Comments for https://horstmann.com/unblog/2023-10-03/index.html
Comments for: https://horstmann.com/unblog/2023-10-03/index.html
- GCon Cunningham @Greycon
Hi Cay - just took delivery of 13th Edition , Volume 2. Question - What exactly is the meaning of the regex used in split("\b{g}") - I know the b is a bounary, but I can't find the {g} anyplace. It always seems to be used for a numerical repeat value. Thanks for all the work! Con
- CCay Horstmann @cayhorstmann
Hi, that's a grapheme cluster boundary. See the last group in Table 2.12.
Splitting along grapheme cluster boundaries breaks a string into what humans perceive as the constituent characters:
"Ciao 🇮🇹".split("\b{g}") // An array with the six elements "C", "i", "a", "o", " ", "🇮🇹"
(The Italian flag actually uses two Unicde characters.)
- HIn reply tosystem⬆:@holger
Logical characters or nowadays “grapheme clusters” were never guaranteed to consist of a single char or codepoint. Take, for example c̆ n̂ a̅ e̊ n̂ c̜ or e̾, which are not as exotic as a pirate flag emoji and exist even in Unicode 1.0. Dealing with individual char values should have been reserved to special cases since day one. By the way s.codePoints().toArray() works in Java 8 too; it’s just not immediately visible in the documentation because is it is inherited from CharSequence. In Java 9, String overrides the method with an optimized version, that’s why it appears as if it was a new method.

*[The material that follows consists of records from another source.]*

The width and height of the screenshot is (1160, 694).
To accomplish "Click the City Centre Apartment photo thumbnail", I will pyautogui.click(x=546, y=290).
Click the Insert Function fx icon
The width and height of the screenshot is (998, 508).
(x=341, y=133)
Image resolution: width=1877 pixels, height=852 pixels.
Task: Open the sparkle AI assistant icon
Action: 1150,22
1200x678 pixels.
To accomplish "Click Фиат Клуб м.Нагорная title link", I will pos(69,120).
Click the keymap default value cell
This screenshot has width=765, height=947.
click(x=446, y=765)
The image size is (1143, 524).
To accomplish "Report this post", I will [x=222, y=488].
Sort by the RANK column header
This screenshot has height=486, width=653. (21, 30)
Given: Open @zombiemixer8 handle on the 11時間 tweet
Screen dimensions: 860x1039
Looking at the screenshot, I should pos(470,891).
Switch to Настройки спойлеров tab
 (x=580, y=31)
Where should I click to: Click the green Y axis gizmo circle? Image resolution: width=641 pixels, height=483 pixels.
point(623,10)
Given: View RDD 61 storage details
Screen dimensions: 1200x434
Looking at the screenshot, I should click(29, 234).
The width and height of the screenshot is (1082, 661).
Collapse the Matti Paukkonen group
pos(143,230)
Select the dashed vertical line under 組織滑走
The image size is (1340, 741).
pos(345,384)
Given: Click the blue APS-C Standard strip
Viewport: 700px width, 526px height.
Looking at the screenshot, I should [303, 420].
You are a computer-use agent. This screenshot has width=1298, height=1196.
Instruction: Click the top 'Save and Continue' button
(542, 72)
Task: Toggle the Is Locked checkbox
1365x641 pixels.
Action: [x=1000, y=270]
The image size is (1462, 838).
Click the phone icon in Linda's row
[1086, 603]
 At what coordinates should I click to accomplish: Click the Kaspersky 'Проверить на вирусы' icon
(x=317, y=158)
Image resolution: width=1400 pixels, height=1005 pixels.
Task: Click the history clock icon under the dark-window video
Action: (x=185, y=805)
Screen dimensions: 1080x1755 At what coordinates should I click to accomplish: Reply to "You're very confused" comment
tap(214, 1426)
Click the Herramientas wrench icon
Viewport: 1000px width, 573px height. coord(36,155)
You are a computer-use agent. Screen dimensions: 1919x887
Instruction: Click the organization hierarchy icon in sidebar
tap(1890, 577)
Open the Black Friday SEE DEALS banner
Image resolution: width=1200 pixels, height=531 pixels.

- CCay Horstmann @cayhorstmann
Thanks for the correction about the introduction of codePoints. I looked into the source. In Java 8, it was a default method of CharSequence, but in Java 9, compact strings were introduced (https://openjdk.org/jeps/254), and the codePoints method was reimplemented for java.lang.String.
Ideally, the Java designers would have seen the light much earlier that a single char isn't all that meaningful. But in the spirit of the time, the accented letters could be dealt with Unicode normalization (https://www.unicode.org/reports/tr15/), where there always was a normalized variant expressible with a single char.